Una de las cosas positivas que tiene el hacer zapping es que, en ocasiones, te encuentras con programas de TV a los que prestas una especial atención hasta darte cuenta finalmente de que son una mierda y, de ese modo, continuas haciendo zapping (o acabas por irte a la cama que, por otra parte , es lo más sensato).En la noche del lunes 15 tuve la oportunidad de, precisamente haciendo zapping, encontrarme con un programa en Antena-3 que acabé por ver. Estaba presentado por la misma presentadora de “el diario de Patricia” (Si alguien aportara luz sobre su nombre lo agradecería profundamente).
El tema principal del programa giraba en torno a la actitud de los jóvenes ante la drogas y claro, yo, como alguien versado en el tema (jajejijoju), y ante mi imposibilidad de intervenir en el programa, utilizo mi blog (que es vuestro también), para aportar mi punto de vista.

Preguntas>
(a) Enumera todos los comentarios entre paréntesis que aparecen en el fragmento.
(b) Reproduce literalmente todo lo que hay en el fragmento desde las palabras "Una de las cosas" hasta las palabras "punto de vista.".
Para resolver las tareas no hace falta consultar los ítems.

Ítems extraídos>
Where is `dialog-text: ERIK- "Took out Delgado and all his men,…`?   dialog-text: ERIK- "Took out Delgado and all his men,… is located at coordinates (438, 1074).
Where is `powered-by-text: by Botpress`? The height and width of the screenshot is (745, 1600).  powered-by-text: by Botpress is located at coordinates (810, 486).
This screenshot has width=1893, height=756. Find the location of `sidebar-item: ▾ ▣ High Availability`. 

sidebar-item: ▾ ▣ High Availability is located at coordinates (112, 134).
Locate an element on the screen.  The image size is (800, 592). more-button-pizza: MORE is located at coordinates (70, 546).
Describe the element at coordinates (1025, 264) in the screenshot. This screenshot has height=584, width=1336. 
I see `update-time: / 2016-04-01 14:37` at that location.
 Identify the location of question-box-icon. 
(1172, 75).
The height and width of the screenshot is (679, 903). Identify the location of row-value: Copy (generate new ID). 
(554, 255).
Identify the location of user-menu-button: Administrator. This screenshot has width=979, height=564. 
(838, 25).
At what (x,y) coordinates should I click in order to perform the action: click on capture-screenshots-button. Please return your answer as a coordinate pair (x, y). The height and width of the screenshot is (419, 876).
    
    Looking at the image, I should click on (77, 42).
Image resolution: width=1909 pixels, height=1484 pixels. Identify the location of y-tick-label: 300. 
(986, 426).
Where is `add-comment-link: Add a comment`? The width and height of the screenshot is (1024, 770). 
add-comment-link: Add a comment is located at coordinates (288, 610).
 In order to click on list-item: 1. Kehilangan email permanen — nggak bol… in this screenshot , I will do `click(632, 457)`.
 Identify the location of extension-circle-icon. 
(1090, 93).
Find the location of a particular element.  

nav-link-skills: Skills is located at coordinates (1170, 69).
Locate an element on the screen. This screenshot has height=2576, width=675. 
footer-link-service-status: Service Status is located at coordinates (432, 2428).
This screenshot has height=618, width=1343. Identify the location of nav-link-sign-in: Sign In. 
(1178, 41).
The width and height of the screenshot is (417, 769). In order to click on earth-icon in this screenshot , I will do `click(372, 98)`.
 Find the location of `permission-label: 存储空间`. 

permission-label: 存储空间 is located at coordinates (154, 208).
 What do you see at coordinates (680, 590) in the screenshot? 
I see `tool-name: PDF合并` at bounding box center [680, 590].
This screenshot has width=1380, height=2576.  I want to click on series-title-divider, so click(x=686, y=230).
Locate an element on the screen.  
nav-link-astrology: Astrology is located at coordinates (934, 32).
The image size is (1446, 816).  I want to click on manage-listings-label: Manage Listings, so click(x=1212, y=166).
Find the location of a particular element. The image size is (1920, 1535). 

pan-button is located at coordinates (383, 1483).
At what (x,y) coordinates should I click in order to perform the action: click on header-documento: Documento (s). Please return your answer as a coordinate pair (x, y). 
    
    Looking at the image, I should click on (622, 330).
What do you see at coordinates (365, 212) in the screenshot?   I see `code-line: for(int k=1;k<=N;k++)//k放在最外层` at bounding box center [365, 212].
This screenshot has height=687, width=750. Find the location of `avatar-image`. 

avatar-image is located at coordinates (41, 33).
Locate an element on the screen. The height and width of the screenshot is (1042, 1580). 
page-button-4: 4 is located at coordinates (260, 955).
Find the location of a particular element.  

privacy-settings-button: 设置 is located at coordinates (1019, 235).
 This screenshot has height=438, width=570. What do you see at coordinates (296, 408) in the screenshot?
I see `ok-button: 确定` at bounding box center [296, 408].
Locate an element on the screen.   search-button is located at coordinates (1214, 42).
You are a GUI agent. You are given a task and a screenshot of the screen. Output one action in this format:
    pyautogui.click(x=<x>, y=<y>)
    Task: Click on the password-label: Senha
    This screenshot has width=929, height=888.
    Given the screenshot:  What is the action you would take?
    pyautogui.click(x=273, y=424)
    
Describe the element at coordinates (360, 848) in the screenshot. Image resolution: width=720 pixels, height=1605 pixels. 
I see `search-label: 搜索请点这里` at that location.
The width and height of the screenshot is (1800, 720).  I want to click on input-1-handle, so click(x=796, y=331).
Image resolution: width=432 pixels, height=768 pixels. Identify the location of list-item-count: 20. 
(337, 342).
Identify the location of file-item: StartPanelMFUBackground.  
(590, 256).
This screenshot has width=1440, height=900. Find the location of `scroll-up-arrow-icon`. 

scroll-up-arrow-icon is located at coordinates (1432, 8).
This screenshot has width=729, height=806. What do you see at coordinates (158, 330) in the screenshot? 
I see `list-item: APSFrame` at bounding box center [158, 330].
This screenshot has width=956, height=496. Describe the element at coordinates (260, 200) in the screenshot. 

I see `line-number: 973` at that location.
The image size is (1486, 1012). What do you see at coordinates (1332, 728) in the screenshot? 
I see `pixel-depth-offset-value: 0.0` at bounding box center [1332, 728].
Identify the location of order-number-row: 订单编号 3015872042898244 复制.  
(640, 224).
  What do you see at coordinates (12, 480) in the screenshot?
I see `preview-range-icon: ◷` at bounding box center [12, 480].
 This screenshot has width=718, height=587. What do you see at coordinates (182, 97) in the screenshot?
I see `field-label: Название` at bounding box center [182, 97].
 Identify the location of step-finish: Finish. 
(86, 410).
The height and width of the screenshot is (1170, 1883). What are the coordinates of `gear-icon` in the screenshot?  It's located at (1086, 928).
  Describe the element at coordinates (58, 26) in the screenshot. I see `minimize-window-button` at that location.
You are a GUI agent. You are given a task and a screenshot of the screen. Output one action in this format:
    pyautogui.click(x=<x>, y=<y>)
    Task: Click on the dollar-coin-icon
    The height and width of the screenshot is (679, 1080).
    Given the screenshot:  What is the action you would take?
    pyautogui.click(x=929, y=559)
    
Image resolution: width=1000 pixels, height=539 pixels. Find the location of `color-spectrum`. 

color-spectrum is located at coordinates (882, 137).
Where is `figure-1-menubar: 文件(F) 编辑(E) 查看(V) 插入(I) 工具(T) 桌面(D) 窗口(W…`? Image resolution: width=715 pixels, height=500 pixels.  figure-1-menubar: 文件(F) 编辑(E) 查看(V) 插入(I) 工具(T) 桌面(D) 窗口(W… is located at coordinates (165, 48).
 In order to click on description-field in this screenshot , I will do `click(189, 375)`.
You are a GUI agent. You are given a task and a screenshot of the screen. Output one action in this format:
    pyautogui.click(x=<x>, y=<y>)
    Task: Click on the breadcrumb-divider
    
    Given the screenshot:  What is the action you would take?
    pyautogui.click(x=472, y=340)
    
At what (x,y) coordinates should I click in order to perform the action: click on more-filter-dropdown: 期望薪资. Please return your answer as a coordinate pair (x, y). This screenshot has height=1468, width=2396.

Resultados>
(a)
(o acabas por irte a la cama que, por otra parte , es lo más sensato)
(Si alguien aportara luz sobre su nombre lo agradecería profundamente)
(jajejijoju)
(que es vuestro también)

(b)
Una de las cosas positivas que tiene el hacer zapping es que, en ocasiones, te encuentras con programas de TV a los que prestas una especial atención hasta darte cuenta finalmente de que son una mierda y, de ese modo, continuas haciendo zapping (o acabas por irte a la cama que, por otra parte , es lo más sensato).En la noche del lunes 15 tuve la oportunidad de, precisamente haciendo zapping, encontrarme con un programa en Antena-3 que acabé por ver. Estaba presentado por la misma presentadora de “el diario de Patricia” (Si alguien aportara luz sobre su nombre lo agradecería profundamente).
El tema principal del programa giraba en torno a la actitud de los jóvenes ante la drogas y claro, yo, como alguien versado en el tema (jajejijoju), y ante mi imposibilidad de intervenir en el programa, utilizo mi blog (que es vuestro también), para aportar mi punto de vista.